The role of TLR4/MyD88/NF-κB in the protective effect of ulinastatin on the intestinal mucosal barrier in mice with sepsis

Abstract Objective To investigate the effect of the TLR4/MyD88/NF-κB (Toll-like receptor 4/myeloid differentiation factor/nuclear factor kappa B) signalling pathway on the protective effect of ulinastatin on the intestinal mucosal barrier in mice with sepsis. Methods A mouse model of sepsis was established by classical caecal ligation and perforation. Forty-four SPF C57BL/6 mice were randomly divided into the following four groups with 11 mice in each group: the control group (Con group), ulinastatin group (Uti group), Uti + LPS (lipopolysaccharide, LPS) group (Uti + LPS group) and LPS group. Mice in the Con group and Uti group received saline or ulinastatin injected 2 h after modelling; Mice in the Uti + LPS group received LPS injected 0 h after modelling, other procedures were the same as in the Uti group; Mice in the LPS group received LPS only.

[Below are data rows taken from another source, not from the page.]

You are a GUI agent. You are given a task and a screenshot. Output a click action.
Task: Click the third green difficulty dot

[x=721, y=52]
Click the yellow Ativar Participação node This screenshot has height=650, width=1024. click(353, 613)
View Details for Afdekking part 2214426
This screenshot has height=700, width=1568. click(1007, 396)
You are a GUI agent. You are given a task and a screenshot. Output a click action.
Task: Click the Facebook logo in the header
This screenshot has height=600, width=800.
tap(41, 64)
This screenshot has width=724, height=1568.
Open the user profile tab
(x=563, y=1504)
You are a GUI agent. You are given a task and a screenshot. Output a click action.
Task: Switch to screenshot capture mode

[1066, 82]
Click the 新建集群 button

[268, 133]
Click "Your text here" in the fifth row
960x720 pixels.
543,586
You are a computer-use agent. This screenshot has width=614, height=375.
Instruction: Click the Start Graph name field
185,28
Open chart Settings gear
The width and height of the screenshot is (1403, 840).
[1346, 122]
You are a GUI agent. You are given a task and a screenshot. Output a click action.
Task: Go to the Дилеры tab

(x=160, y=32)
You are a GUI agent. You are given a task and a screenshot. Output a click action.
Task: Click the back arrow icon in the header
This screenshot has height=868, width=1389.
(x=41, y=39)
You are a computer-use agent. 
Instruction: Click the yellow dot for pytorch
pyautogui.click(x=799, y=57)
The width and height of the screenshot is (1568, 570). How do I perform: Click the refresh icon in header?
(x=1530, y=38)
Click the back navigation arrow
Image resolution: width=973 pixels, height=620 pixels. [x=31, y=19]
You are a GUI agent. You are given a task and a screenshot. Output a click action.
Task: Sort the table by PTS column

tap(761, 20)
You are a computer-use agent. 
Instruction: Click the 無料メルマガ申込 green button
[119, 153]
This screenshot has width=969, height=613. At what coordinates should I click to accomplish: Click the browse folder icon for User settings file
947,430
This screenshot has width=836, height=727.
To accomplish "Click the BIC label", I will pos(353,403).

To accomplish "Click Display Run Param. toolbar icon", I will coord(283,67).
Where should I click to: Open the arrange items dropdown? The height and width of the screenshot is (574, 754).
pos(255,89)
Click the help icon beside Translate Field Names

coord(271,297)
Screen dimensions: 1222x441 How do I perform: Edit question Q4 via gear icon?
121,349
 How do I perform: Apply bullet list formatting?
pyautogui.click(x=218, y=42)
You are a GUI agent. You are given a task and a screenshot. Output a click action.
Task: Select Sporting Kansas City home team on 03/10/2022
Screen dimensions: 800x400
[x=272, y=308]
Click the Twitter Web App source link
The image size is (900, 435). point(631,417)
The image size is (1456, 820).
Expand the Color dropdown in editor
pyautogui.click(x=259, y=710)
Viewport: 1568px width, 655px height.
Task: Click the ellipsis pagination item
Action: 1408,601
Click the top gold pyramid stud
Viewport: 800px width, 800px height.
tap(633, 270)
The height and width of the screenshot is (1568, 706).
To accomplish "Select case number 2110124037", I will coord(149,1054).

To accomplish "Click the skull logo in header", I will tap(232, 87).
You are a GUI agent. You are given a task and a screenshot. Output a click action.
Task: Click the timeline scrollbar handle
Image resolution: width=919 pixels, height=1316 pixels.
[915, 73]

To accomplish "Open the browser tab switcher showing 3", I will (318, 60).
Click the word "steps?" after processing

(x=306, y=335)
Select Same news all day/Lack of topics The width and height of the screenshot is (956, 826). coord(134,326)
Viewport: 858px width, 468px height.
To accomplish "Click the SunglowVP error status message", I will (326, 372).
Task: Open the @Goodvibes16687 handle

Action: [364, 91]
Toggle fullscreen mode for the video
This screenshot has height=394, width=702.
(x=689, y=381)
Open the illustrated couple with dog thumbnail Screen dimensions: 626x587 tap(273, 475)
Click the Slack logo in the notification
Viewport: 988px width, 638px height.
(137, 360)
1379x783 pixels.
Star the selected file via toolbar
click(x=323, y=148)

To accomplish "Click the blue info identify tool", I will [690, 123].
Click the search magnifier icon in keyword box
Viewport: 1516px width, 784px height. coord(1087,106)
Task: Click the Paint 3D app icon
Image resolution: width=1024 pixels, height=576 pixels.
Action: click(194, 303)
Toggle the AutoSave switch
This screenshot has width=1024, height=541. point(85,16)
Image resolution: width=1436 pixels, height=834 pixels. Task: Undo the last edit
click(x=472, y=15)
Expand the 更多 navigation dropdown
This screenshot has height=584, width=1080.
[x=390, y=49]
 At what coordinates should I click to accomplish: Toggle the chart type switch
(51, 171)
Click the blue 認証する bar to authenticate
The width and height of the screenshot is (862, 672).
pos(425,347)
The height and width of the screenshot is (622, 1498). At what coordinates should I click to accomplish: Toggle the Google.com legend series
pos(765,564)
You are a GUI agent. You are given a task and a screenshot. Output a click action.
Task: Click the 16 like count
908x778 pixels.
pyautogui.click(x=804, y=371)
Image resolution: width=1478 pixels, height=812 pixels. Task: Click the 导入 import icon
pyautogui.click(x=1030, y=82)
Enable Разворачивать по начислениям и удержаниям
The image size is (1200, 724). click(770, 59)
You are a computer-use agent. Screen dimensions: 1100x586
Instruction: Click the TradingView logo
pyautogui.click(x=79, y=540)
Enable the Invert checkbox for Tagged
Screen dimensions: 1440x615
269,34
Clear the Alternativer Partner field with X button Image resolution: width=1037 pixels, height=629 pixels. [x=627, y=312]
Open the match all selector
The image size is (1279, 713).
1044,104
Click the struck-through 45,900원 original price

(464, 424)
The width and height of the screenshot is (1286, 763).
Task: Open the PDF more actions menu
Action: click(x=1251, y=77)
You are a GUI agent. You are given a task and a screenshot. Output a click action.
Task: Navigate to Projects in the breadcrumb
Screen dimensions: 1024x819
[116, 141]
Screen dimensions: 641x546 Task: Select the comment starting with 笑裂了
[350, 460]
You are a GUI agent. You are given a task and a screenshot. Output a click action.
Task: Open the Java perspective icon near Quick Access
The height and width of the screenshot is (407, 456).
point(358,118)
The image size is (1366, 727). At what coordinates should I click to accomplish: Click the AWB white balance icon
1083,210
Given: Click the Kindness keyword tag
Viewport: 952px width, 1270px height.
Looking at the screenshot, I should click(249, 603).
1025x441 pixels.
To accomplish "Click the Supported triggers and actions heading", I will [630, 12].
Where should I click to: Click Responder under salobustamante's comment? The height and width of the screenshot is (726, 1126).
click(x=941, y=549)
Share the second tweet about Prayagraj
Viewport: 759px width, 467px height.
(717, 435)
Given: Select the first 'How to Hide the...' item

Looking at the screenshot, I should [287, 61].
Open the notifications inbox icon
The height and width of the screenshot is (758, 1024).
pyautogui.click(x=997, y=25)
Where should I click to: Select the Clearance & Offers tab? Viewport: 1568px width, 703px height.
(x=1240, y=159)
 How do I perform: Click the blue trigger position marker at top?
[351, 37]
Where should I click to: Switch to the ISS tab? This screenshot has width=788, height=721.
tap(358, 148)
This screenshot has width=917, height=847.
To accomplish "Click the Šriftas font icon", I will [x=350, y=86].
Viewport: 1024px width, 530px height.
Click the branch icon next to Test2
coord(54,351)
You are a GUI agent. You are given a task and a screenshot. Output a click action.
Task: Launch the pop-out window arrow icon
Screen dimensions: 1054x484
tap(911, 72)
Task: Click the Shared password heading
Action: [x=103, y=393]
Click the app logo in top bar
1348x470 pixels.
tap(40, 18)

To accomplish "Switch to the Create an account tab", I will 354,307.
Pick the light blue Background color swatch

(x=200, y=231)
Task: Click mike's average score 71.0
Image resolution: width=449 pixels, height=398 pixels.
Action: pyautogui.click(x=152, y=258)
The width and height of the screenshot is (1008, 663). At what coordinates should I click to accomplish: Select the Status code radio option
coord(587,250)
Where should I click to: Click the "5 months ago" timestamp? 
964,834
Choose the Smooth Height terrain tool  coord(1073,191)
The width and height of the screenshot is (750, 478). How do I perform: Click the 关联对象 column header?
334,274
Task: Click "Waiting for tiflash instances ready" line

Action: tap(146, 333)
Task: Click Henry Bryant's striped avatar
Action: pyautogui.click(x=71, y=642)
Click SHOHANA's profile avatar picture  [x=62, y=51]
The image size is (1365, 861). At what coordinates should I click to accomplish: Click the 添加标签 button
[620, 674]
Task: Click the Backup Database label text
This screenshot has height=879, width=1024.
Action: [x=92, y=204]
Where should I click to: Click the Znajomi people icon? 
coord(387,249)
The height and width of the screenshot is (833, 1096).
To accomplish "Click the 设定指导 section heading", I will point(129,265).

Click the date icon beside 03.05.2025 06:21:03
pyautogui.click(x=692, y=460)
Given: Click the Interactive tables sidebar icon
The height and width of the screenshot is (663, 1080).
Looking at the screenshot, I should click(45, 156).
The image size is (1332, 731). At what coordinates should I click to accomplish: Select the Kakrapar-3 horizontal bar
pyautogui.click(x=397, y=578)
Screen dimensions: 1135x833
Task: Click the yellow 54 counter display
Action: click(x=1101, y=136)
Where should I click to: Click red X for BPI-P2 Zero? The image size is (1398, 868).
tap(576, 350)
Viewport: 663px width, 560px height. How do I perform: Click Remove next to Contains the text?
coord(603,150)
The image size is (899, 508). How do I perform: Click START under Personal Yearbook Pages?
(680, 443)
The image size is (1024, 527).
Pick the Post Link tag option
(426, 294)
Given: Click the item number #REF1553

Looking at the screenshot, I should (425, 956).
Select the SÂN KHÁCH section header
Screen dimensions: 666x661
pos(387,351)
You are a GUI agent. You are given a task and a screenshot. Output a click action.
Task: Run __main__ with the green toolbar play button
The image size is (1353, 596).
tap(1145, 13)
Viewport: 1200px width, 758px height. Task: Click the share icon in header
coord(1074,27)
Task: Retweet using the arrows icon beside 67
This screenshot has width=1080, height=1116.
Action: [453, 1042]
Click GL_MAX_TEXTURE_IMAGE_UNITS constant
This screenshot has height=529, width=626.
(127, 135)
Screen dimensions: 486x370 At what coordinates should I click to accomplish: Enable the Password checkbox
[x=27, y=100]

At 48 h after surgery, the levels of TNF-α (tumour necrosis factor-α, TNF-α), IL-6 (interleukin-6, IL-6) and IL-1β (interleukin-1β, IL-1β) in vein, and the expression of TLR4, MyD88 and NF-κB mRNA in small intestinal mucosa tissues using ELISA and RT‒PCR. Results The pathological specimens showed increased inflammatory injury in the Con and LPS groups, while these injuries and changes improved in the Uti group. The scores of intestinal mucosal injury at 48 h of Uti injection were significantly lower than those of the Con group (P < 0.001), while the scores of intestinal mucosal injury of Uti + LPS were significantly higher than those of the Uti group (P = 0.044). The expression of TNF-α, IL-6 and IL-1β in the Uti decreased significantly at 48 h after surgery than that in the Con group (P = 0.001, P = 0.014, P = 0.004), while the expression of TNF-α, IL-6 and IL-1β in the Uti + LPS group increased significantly after surgery than that in the Uti group (P = 0.026, P = 0.040, P = 0.039). The expression of TLR4, MyD88 and NF-κB mRNA in the Uti group decreased significantly compared with that in the Con group (P = 0.001, P = 0.021, P = 0.007), while the expression of TLR4, MyD88 and NF-κB mRNA in the Uti + LPS group was higher than that in the Uti group (P = 0.023, P = 0.040, P = 0.045). Conclusion These findings indicate that the protective effect of ulinastatin on the intestinal mucosal barrier against sepsis may be mediated through the TLR4/MyD88/NF-κB pathway.